Society hosts a stroll down Cheshire’s Memory Lane

Society hosts a stroll down Cheshire’s Memory Lane


Cheshire Historical Society President Diane Calabro shares a story as panelists Art Childs and Ruth Podgwaite listen. CHS sponsored a local history event in April .

Quite the collection of townsfolk gathered at April’s Cheshire Historical Society’s annual meeting to talk abaout times gone by. Kurtz, Dayton, Zentek, Rodriquez, and Edson were among those Cheshire names in attendance whose family roots tap deeply into the town’s past.

All were invited to a few hours of nostalgia in a toundtable discussion, after the business meeting, held in the organization’s newly renovated meeting room. CHS Director Diane Calabro told the audience, this was an opportunity to take a deeper look into Cheshire—into the places, events and people, not only from a personal timeline, but beyond, farther into the town’s past.

Calabro began by sharing a story about from the family history of her husband Dave Calabro.

“My husband’s grandmother came to Cheshire when she was 15-years-old,” Calabro said. “She was sold into a marriage with a much older man. She came with one dress, no shoes, and he gave her a shovel and told her to start turning the sod over... that was on Peck Lane where I live today ... It was a very hard life at the end of the 1930s.”

Switching to lighter topics, Calabro said, “Then there are the stories (such as) ‘I remember when there was only one traffic light in town.’ Everyone has heard that story.”

“And I remember before it had one,” Ruth Podgwaite interjected, to laughter and applause. She later noted that the first traffic light in town was by St. Peter’s Episcopal Church in the center of town.

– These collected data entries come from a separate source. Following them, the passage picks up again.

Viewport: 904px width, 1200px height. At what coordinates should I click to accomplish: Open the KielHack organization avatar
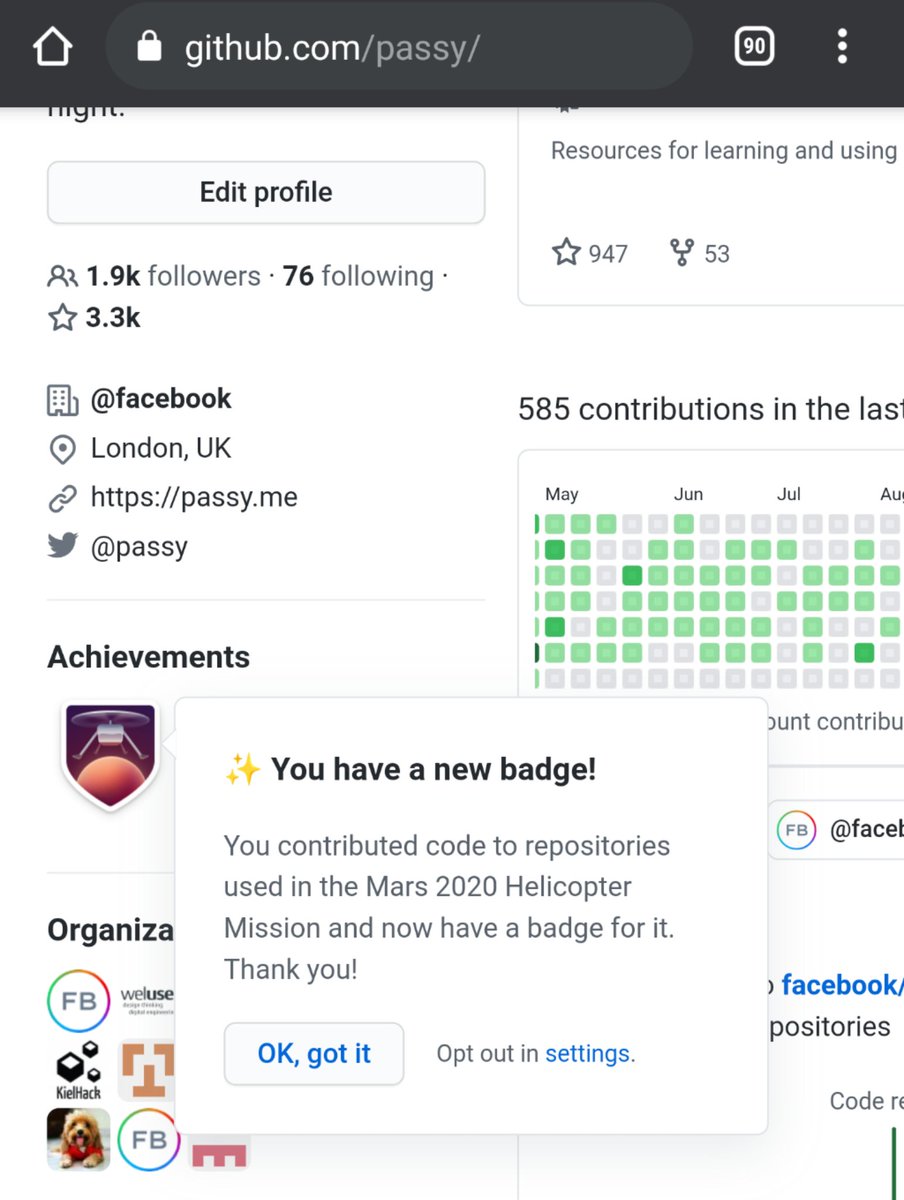pos(78,1070)
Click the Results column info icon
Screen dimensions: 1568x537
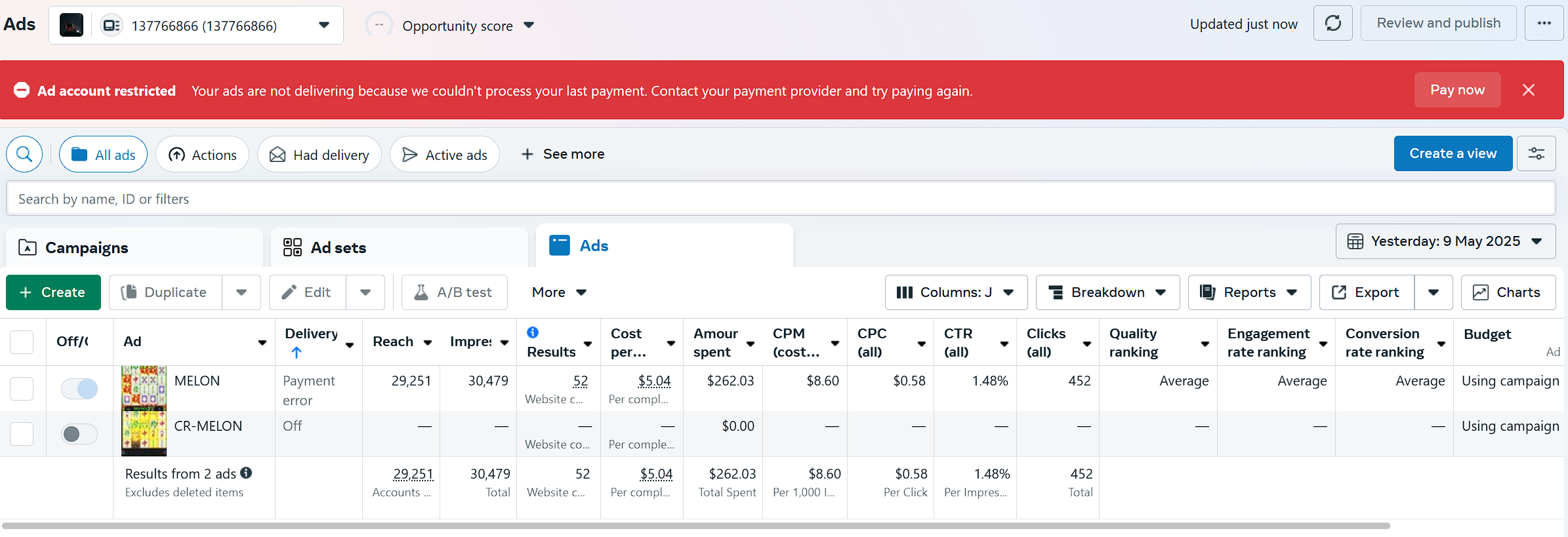coord(533,332)
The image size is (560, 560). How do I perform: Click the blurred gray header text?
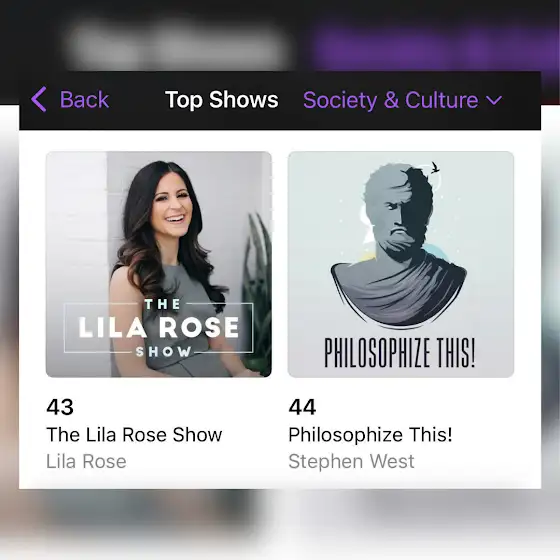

Podgwaite, a former teacher at Humiston, and Art Childs, who owned a gas station in town for many decades, were the evening’s speakers. Calabro asked audience members to join and share stories if they liked.

“I’ve lived in Cheshire for 89 years,” said Podgwaite, who lives on the same small farm her parents bought around World War I on Mt. Sanford Road.

The area was, according to Podgwaite, a mecca in the summer for wealthy people looking to escape the city. “The Sayers came out from New York,” she said. “Up on the hill, above Mt. Sanford, on South Brooksvale, was the Bradley estate. They came out from New Haven for the summer, which seems very funny now, but in those days, I guess it was quite a trek to move out with your servants and so on for the summer.”

Podgwaite also recalled as a young child, she would walk all the way up to Ives Corner, where Mr. Elmer Ives lived, in order to get a trolley ride to Humiston School where she attended kindergarten.

“The Ives family owned every corner of land, there from Cook Hill Road, to Harrison Street, and so on,” she said.

Art Childs talked about moving to town when he was 8-years-old.

“My father would say you’re a new person then,” Podgwaite quipped.

Born in Yalesville, Childs said his father came from Canada.

“He got a job at Moss Farm,” Childs said. “He worked on that farm with his brother, and then their father came down.”

After about a year, the whole family relocated to the area. Childs and his family eventually moved into Wiese Road.

“I learned a lot about the history of this town from Edward “Eddie” Gumprecht,” Childs said.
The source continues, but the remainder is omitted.